[Dataset entries]
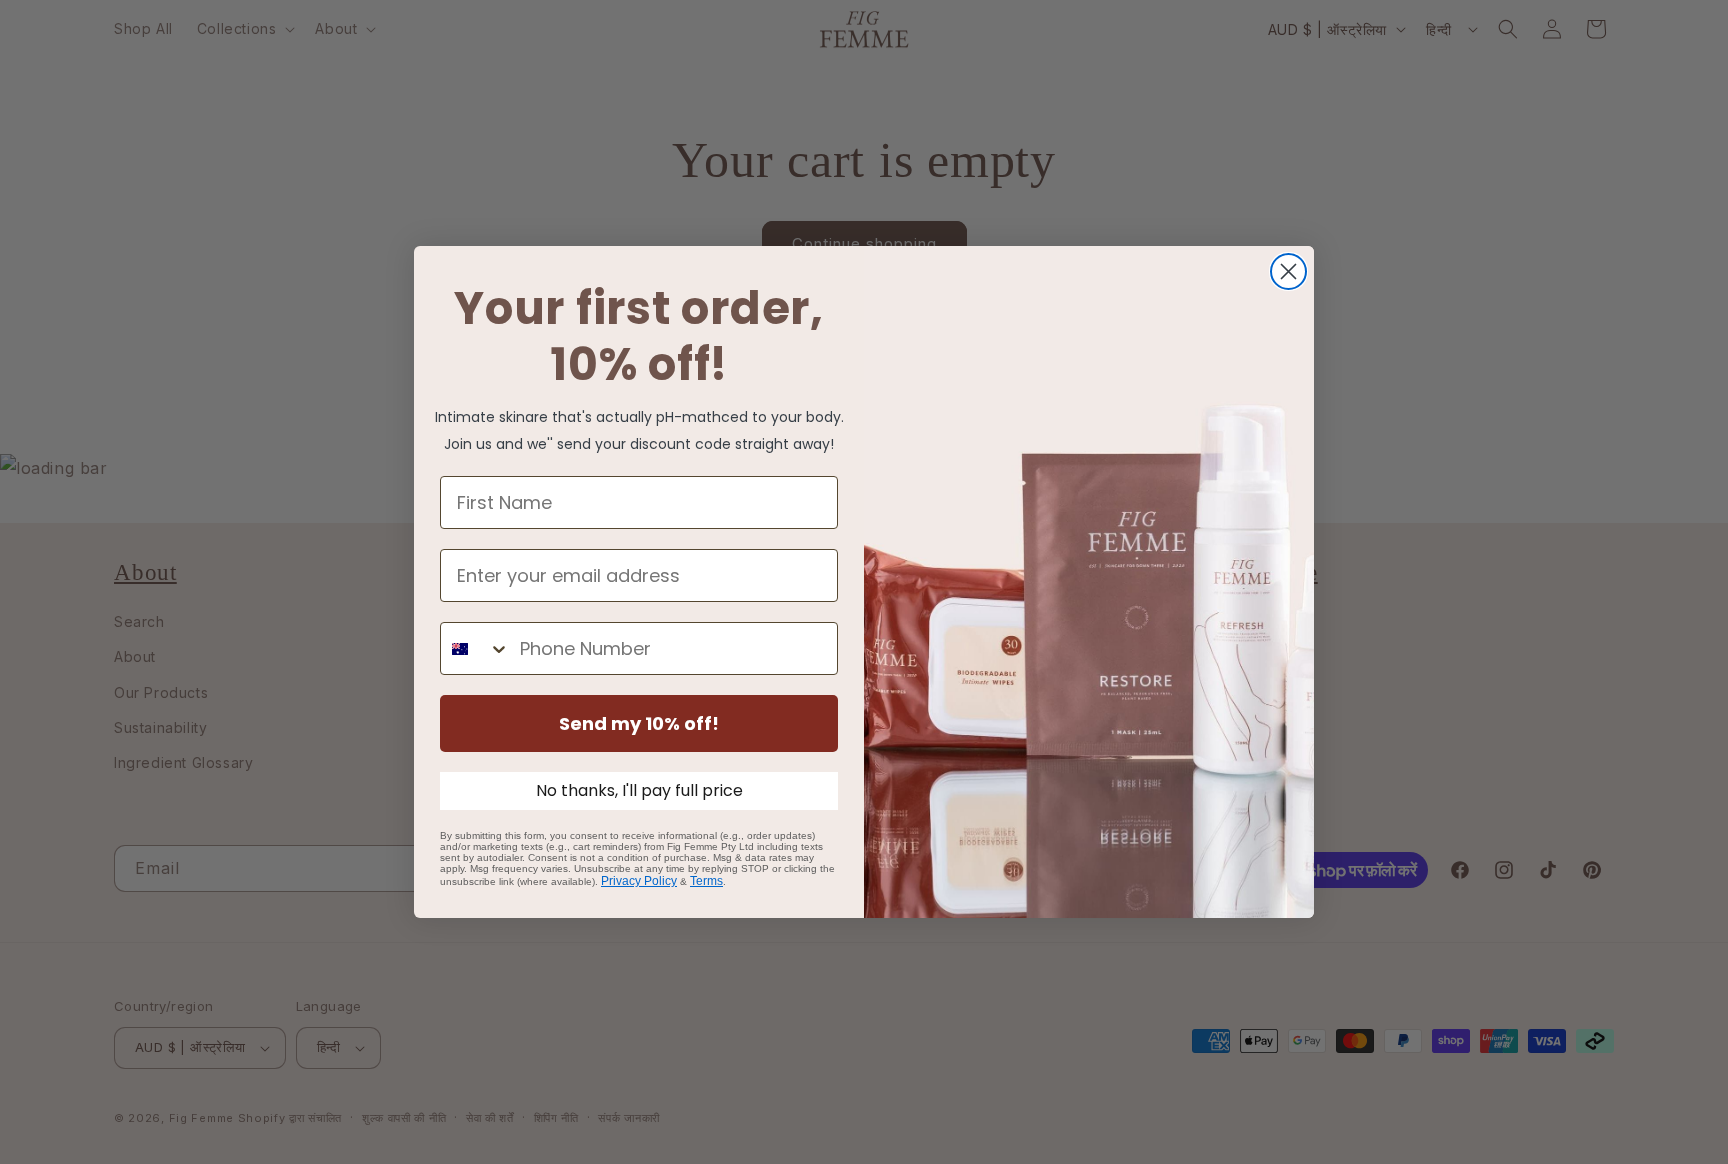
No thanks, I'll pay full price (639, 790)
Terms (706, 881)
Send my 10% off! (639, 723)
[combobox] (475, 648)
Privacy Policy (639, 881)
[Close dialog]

Description of the task ▸ Leaving the pictures aside, give back all the records exactly as they are.

Your response ▸
No thanks, I'll pay full price (639, 790)
Terms (706, 881)
Send my 10% off! (639, 723)
[combobox] (475, 648)
Privacy Policy (639, 881)
[Close dialog]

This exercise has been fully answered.